------ Data for this exercise

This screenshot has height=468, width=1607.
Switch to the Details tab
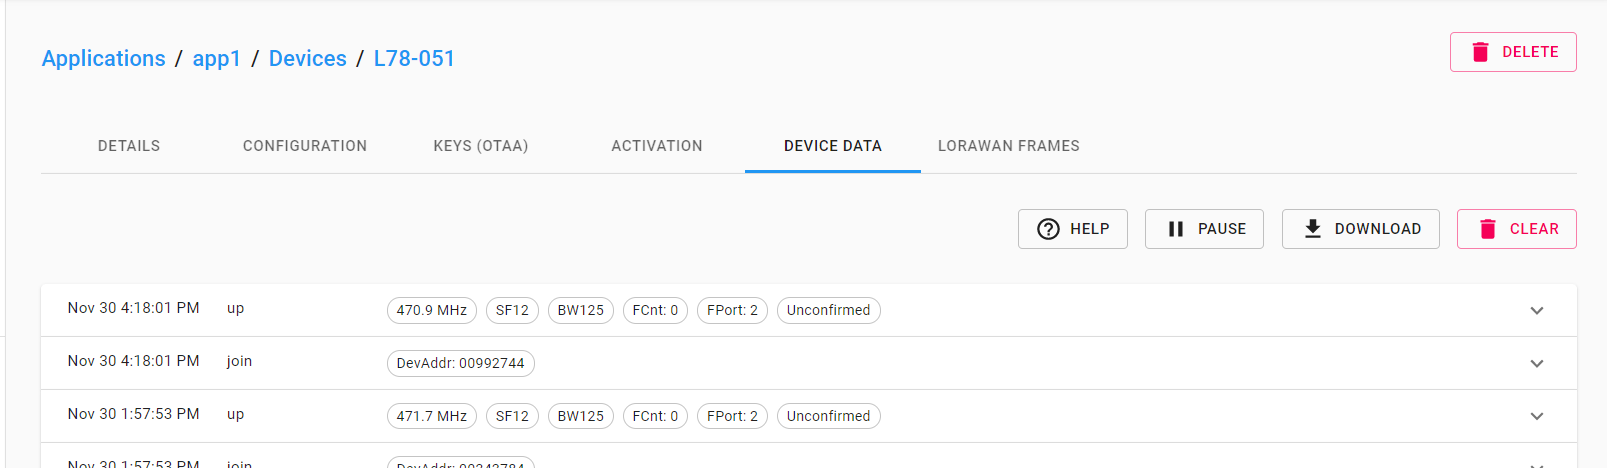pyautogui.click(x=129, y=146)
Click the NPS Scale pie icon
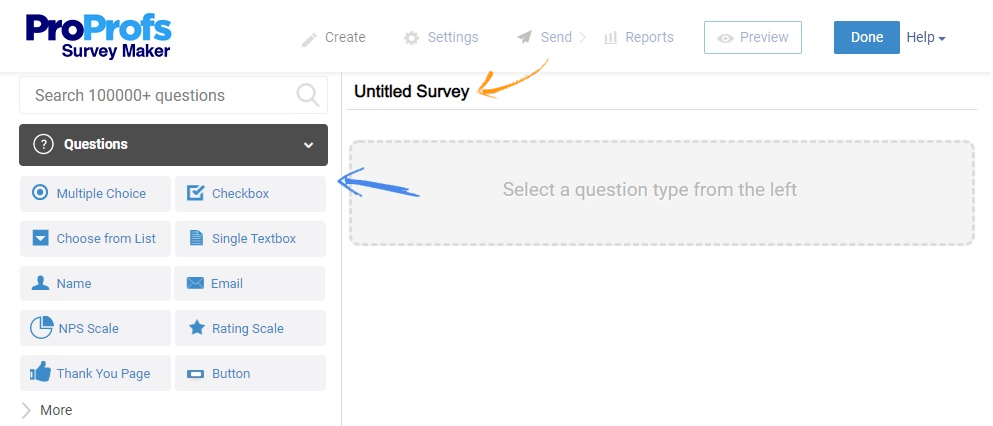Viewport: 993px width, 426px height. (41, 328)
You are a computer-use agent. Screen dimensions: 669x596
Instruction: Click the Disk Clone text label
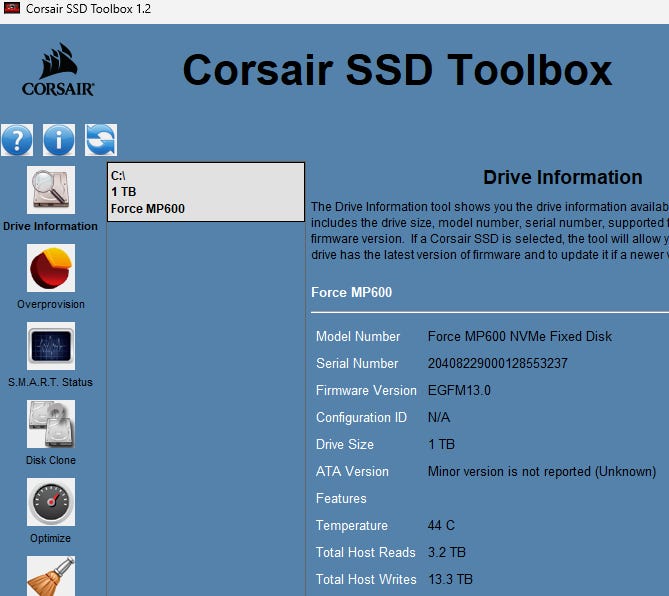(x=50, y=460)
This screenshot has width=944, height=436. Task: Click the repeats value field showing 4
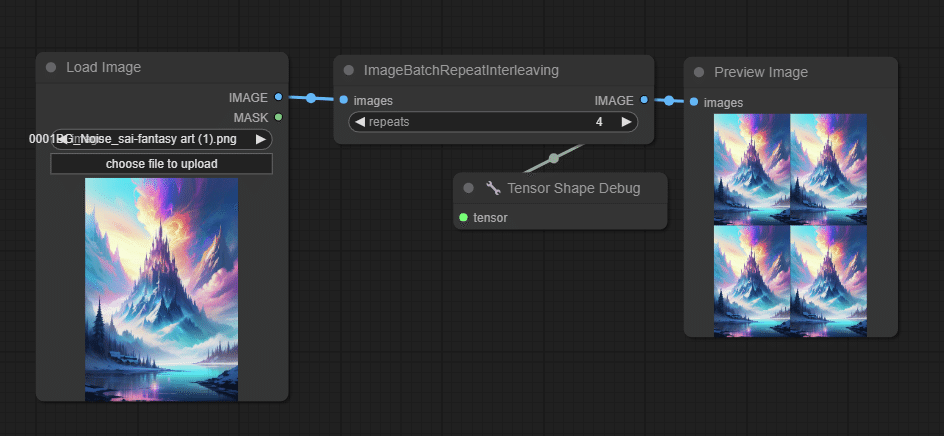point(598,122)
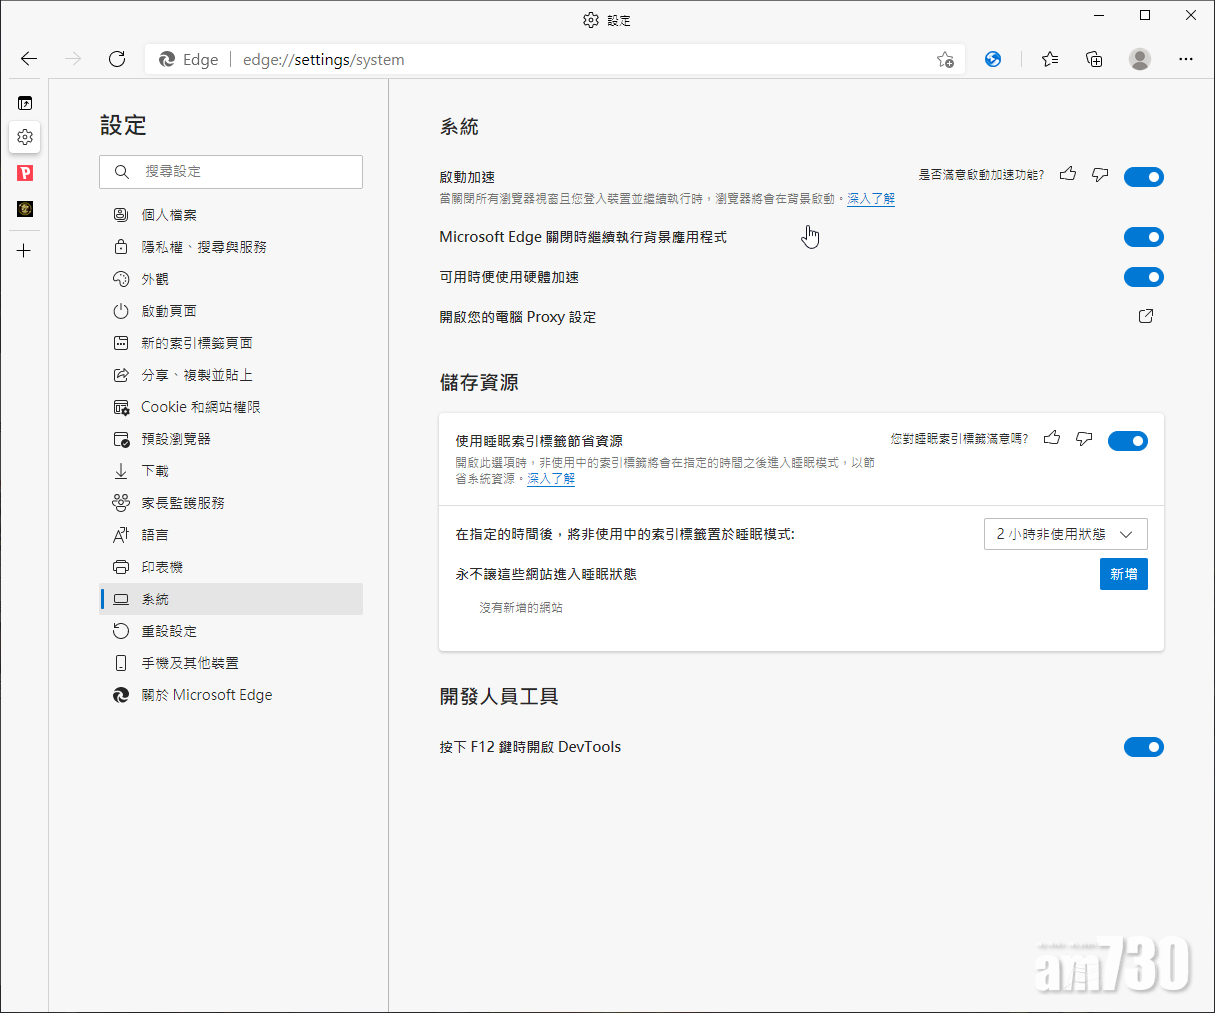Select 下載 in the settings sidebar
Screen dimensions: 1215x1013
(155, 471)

------------
------ Data for this exercise

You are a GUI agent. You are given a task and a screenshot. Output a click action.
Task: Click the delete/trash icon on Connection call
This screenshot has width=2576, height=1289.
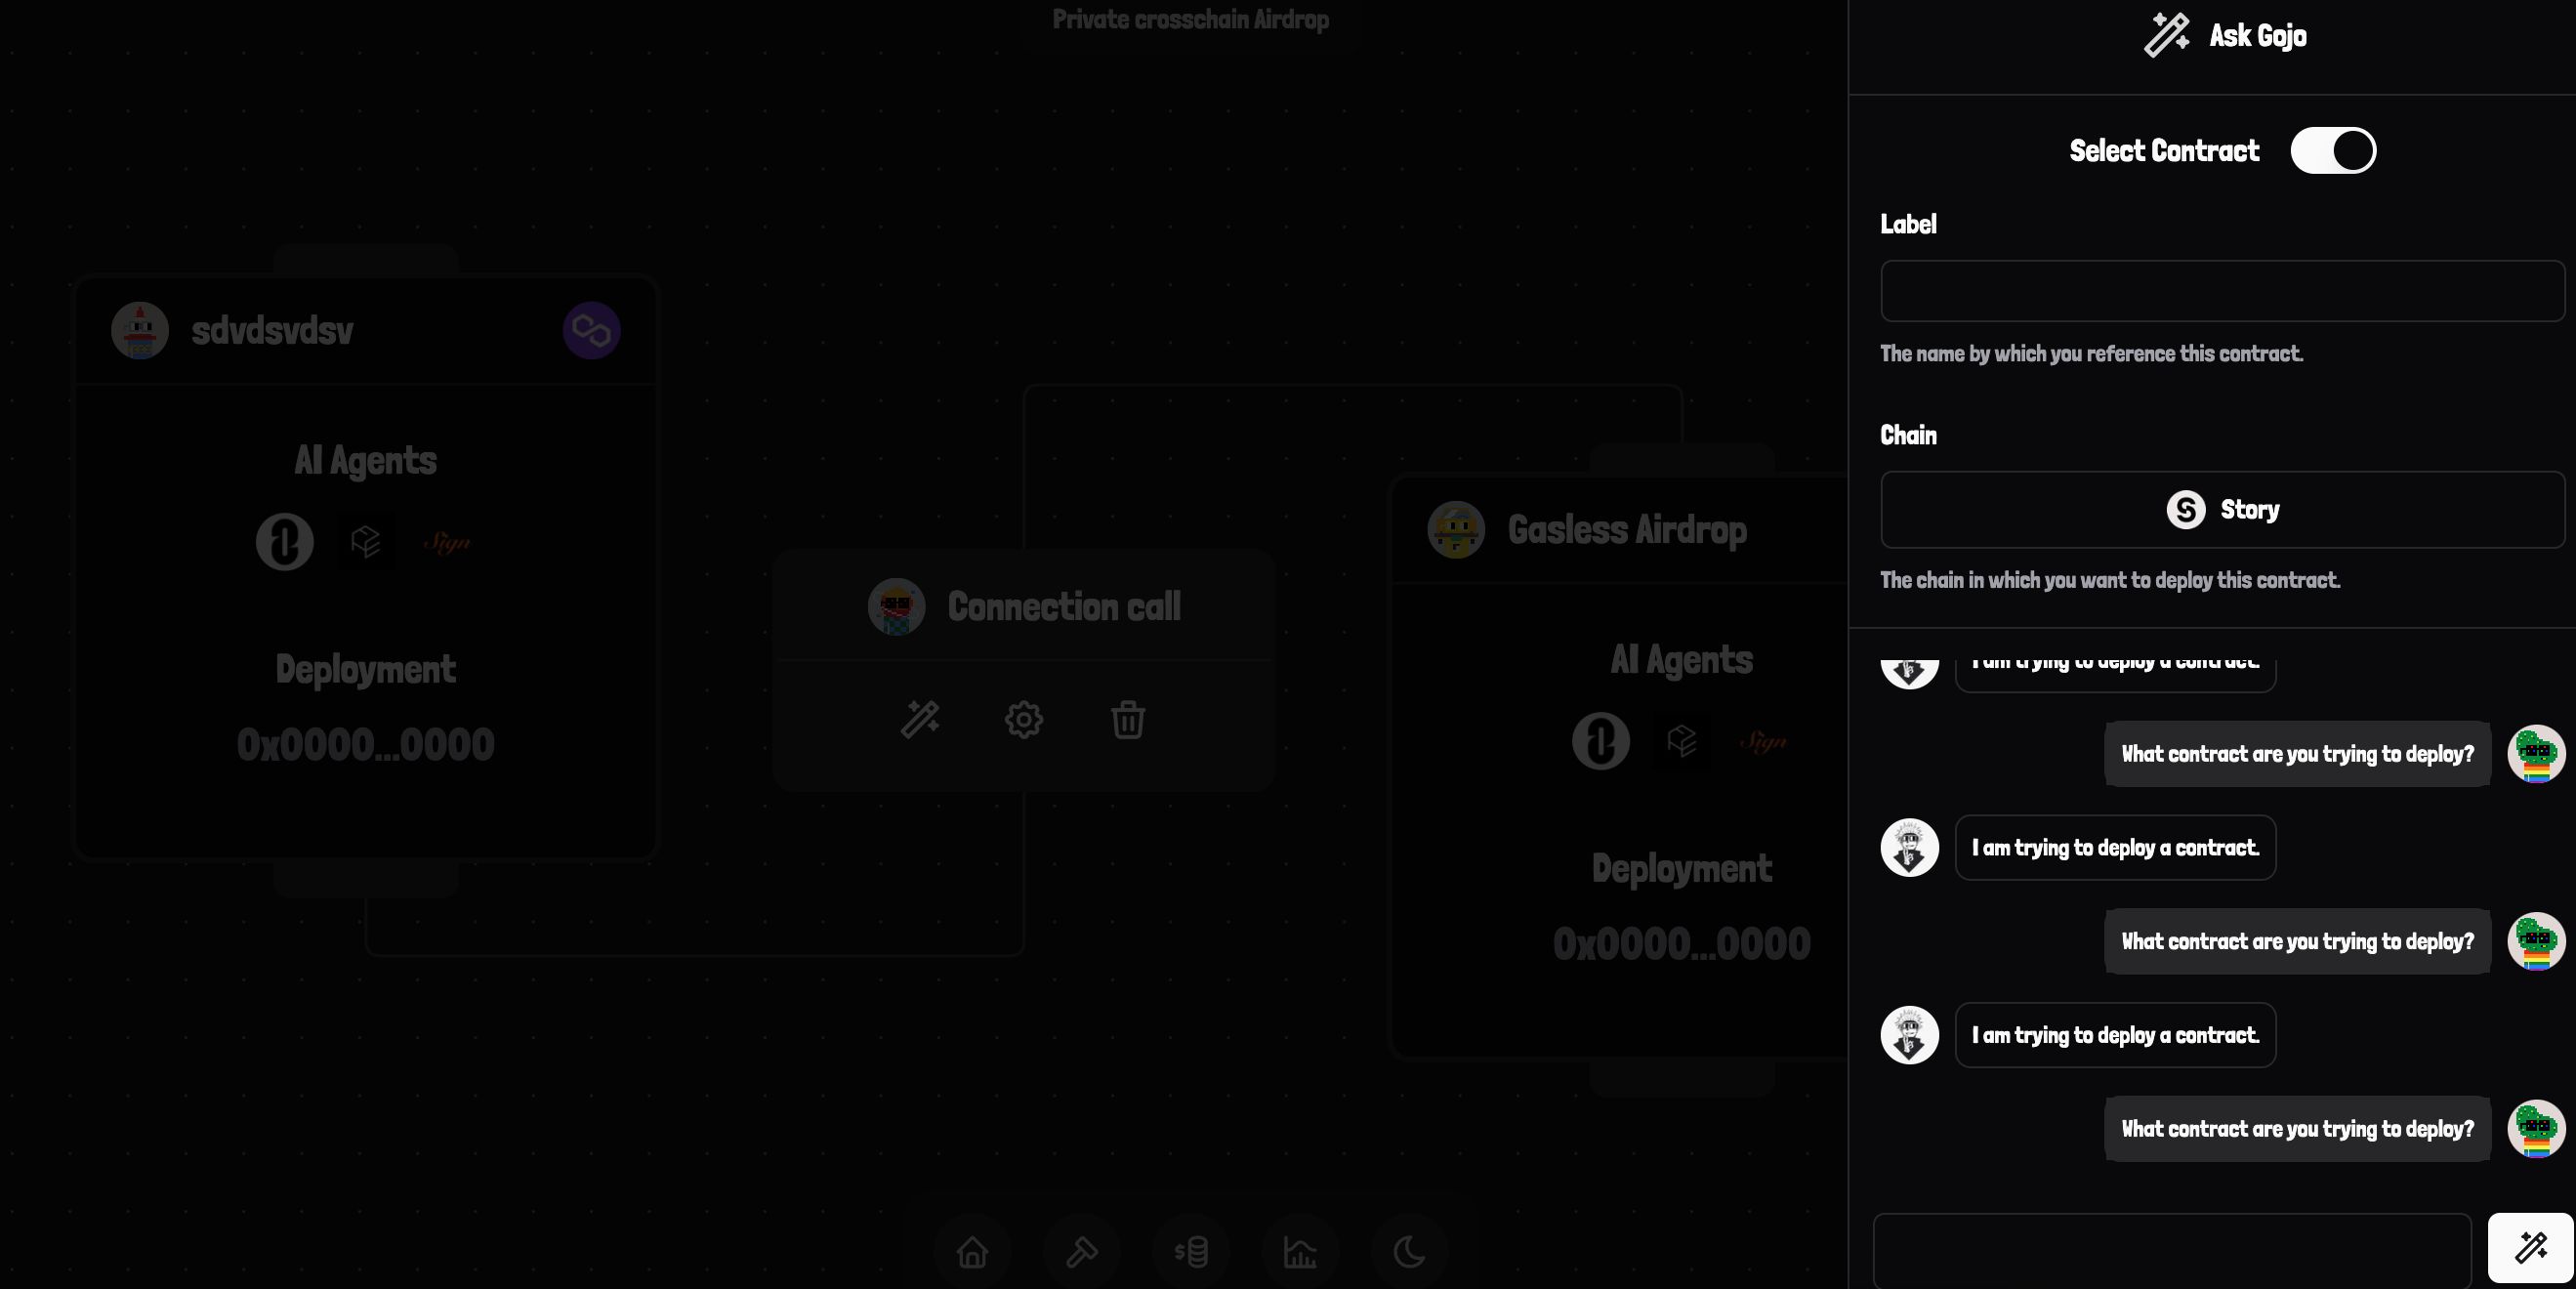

------------
------ Data for this exercise

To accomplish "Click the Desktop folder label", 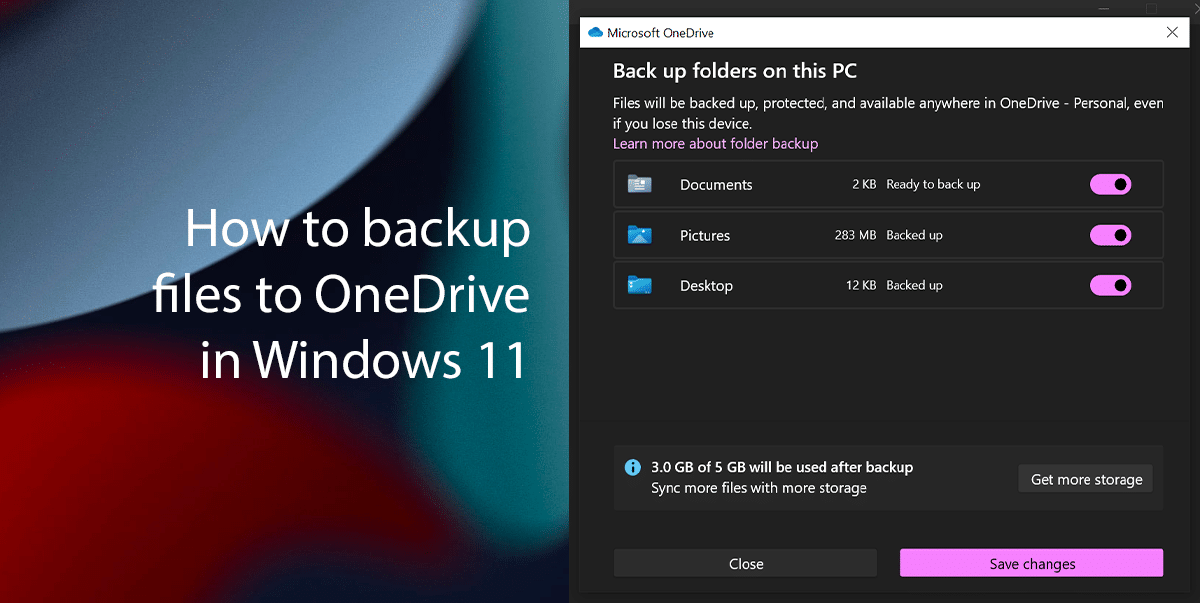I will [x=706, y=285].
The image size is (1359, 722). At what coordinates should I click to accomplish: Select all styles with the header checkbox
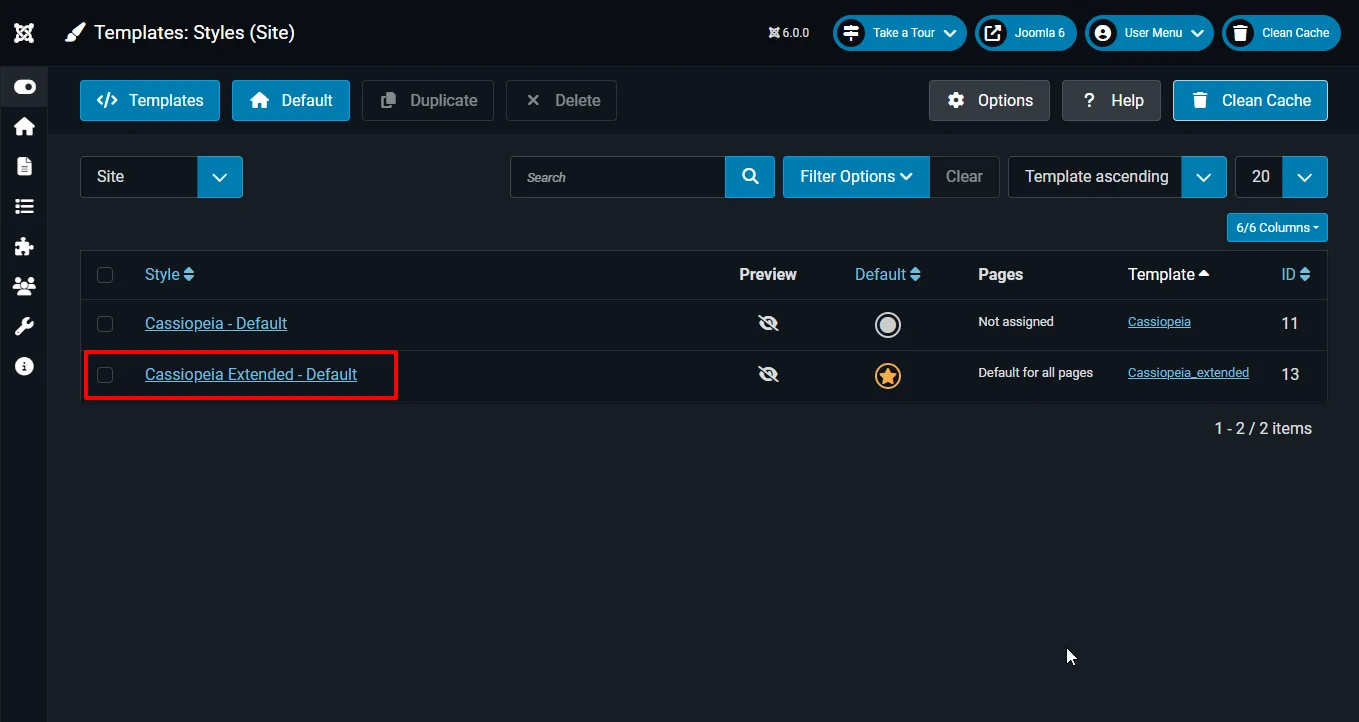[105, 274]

------------

Return the lines of the listing where the string "agent" appears.

Written answer:
You are a computer-use agent. Screen dimensions: 669x596
You are a GUI agent. You are given a task and a screenshot. Output a click action.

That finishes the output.